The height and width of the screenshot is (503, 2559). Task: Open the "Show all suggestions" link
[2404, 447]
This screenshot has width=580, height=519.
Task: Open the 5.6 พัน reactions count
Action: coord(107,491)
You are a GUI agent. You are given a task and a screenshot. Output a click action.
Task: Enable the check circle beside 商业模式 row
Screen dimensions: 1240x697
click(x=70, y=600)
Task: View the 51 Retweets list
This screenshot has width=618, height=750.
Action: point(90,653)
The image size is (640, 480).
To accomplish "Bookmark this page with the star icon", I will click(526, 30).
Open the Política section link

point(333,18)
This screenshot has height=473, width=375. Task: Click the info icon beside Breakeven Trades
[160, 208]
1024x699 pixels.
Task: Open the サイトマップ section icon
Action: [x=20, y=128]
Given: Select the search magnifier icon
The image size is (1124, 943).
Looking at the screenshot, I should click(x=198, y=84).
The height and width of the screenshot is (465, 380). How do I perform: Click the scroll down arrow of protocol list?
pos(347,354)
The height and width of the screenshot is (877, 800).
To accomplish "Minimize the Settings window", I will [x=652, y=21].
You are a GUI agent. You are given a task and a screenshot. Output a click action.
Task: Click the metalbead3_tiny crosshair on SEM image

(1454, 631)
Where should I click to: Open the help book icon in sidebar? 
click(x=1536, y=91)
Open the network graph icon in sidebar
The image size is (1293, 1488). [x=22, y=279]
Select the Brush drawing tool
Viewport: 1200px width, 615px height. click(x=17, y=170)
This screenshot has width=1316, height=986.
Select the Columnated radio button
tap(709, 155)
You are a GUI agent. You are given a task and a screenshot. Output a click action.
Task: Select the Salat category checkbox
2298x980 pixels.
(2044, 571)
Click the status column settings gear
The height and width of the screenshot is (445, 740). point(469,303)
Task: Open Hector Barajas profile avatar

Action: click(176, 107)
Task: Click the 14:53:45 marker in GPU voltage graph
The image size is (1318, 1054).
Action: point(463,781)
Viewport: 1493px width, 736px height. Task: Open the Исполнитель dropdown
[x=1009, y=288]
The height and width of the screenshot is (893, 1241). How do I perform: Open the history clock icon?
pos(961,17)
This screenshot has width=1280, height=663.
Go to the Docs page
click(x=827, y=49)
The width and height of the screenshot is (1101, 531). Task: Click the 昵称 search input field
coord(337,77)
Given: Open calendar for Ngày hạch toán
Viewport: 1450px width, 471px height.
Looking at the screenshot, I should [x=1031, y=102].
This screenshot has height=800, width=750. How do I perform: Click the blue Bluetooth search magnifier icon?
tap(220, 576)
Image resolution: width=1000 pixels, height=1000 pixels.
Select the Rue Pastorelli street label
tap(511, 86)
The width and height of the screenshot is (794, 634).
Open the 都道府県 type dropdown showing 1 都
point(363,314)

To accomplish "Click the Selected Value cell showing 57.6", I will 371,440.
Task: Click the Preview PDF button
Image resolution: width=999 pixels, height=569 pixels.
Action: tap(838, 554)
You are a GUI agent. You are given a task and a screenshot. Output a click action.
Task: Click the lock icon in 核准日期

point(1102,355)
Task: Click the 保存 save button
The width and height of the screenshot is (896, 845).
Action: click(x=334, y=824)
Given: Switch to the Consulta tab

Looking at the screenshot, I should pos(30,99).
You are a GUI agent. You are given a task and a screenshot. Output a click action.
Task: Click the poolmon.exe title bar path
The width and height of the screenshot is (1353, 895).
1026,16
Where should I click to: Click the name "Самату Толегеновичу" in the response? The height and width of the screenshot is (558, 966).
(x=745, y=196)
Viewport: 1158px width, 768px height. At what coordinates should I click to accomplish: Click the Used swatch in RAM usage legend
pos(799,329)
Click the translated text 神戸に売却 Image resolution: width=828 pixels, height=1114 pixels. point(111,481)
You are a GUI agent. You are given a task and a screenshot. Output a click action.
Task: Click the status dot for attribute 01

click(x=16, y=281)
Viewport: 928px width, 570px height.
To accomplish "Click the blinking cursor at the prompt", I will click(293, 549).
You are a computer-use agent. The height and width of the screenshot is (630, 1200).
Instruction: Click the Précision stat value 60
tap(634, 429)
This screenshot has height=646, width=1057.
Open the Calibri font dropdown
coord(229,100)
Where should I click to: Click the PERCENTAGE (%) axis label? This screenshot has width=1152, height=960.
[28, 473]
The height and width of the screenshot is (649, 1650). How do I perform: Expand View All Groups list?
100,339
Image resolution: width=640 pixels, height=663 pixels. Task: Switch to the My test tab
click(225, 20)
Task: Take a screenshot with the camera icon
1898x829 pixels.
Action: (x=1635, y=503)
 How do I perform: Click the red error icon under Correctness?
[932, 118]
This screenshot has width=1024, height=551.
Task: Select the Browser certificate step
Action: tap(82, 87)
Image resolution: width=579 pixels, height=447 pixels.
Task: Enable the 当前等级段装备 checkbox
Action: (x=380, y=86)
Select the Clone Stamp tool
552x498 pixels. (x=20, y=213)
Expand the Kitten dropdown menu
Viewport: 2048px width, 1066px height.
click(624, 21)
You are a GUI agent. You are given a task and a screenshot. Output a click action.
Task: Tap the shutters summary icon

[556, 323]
====
» Problem description: Every entry above, from first to last, should be repeated exactly.

» Expected answer:
The height and width of the screenshot is (503, 2559). Task: Open the "Show all suggestions" link
[2404, 447]
This screenshot has width=580, height=519.
Task: Open the 5.6 พัน reactions count
Action: coord(107,491)
You are a GUI agent. You are given a task and a screenshot. Output a click action.
Task: Enable the check circle beside 商业模式 row
Screen dimensions: 1240x697
click(x=70, y=600)
Task: View the 51 Retweets list
This screenshot has width=618, height=750.
Action: point(90,653)
The image size is (640, 480).
To accomplish "Bookmark this page with the star icon", I will click(526, 30).
Open the Política section link

point(333,18)
This screenshot has height=473, width=375. Task: Click the info icon beside Breakeven Trades
[160, 208]
1024x699 pixels.
Task: Open the サイトマップ section icon
Action: [x=20, y=128]
Given: Select the search magnifier icon
The image size is (1124, 943).
Looking at the screenshot, I should click(x=198, y=84).
The height and width of the screenshot is (465, 380). How do I perform: Click the scroll down arrow of protocol list?
pos(347,354)
The height and width of the screenshot is (877, 800).
To accomplish "Minimize the Settings window", I will [x=652, y=21].
You are a GUI agent. You are given a task and a screenshot. Output a click action.
Task: Click the metalbead3_tiny crosshair on SEM image

(1454, 631)
Where should I click to: Open the help book icon in sidebar? 
click(x=1536, y=91)
Open the network graph icon in sidebar
The image size is (1293, 1488). [x=22, y=279]
Select the Brush drawing tool
Viewport: 1200px width, 615px height. click(x=17, y=170)
This screenshot has width=1316, height=986.
Select the Columnated radio button
tap(709, 155)
You are a GUI agent. You are given a task and a screenshot. Output a click action.
Task: Select the Salat category checkbox
2298x980 pixels.
(2044, 571)
Click the status column settings gear
The height and width of the screenshot is (445, 740). point(469,303)
Task: Open Hector Barajas profile avatar

Action: click(176, 107)
Task: Click the 14:53:45 marker in GPU voltage graph
The image size is (1318, 1054).
Action: point(463,781)
Viewport: 1493px width, 736px height. Task: Open the Исполнитель dropdown
[x=1009, y=288]
The height and width of the screenshot is (893, 1241). How do I perform: Open the history clock icon?
pos(961,17)
This screenshot has width=1280, height=663.
Go to the Docs page
click(x=827, y=49)
The width and height of the screenshot is (1101, 531). Task: Click the 昵称 search input field
coord(337,77)
Given: Open calendar for Ngày hạch toán
Viewport: 1450px width, 471px height.
Looking at the screenshot, I should [x=1031, y=102].
This screenshot has height=800, width=750. How do I perform: Click the blue Bluetooth search magnifier icon?
tap(220, 576)
Image resolution: width=1000 pixels, height=1000 pixels.
Select the Rue Pastorelli street label
tap(511, 86)
The width and height of the screenshot is (794, 634).
Open the 都道府県 type dropdown showing 1 都
point(363,314)

To accomplish "Click the Selected Value cell showing 57.6", I will 371,440.
Task: Click the Preview PDF button
Image resolution: width=999 pixels, height=569 pixels.
Action: tap(838, 554)
You are a GUI agent. You are given a task and a screenshot. Output a click action.
Task: Click the lock icon in 核准日期

point(1102,355)
Task: Click the 保存 save button
The width and height of the screenshot is (896, 845).
Action: click(x=334, y=824)
Given: Switch to the Consulta tab

Looking at the screenshot, I should pos(30,99).
You are a GUI agent. You are given a task and a screenshot. Output a click action.
Task: Click the poolmon.exe title bar path
The width and height of the screenshot is (1353, 895).
1026,16
Where should I click to: Click the name "Самату Толегеновичу" in the response? The height and width of the screenshot is (558, 966).
(x=745, y=196)
Viewport: 1158px width, 768px height. At what coordinates should I click to accomplish: Click the Used swatch in RAM usage legend
pos(799,329)
Click the translated text 神戸に売却 Image resolution: width=828 pixels, height=1114 pixels. point(111,481)
You are a GUI agent. You are given a task and a screenshot. Output a click action.
Task: Click the status dot for attribute 01

click(x=16, y=281)
Viewport: 928px width, 570px height.
To accomplish "Click the blinking cursor at the prompt", I will click(293, 549).
You are a computer-use agent. The height and width of the screenshot is (630, 1200).
Instruction: Click the Précision stat value 60
tap(634, 429)
This screenshot has height=646, width=1057.
Open the Calibri font dropdown
coord(229,100)
Where should I click to: Click the PERCENTAGE (%) axis label? This screenshot has width=1152, height=960.
[28, 473]
The height and width of the screenshot is (649, 1650). How do I perform: Expand View All Groups list?
100,339
Image resolution: width=640 pixels, height=663 pixels. Task: Switch to the My test tab
click(225, 20)
Task: Take a screenshot with the camera icon
1898x829 pixels.
Action: (x=1635, y=503)
 How do I perform: Click the red error icon under Correctness?
[932, 118]
This screenshot has width=1024, height=551.
Task: Select the Browser certificate step
Action: tap(82, 87)
Image resolution: width=579 pixels, height=447 pixels.
Task: Enable the 当前等级段装备 checkbox
Action: (x=380, y=86)
Select the Clone Stamp tool
552x498 pixels. (x=20, y=213)
Expand the Kitten dropdown menu
Viewport: 2048px width, 1066px height.
click(624, 21)
You are a GUI agent. You are given a task and a screenshot. Output a click action.
Task: Tap the shutters summary icon

[556, 323]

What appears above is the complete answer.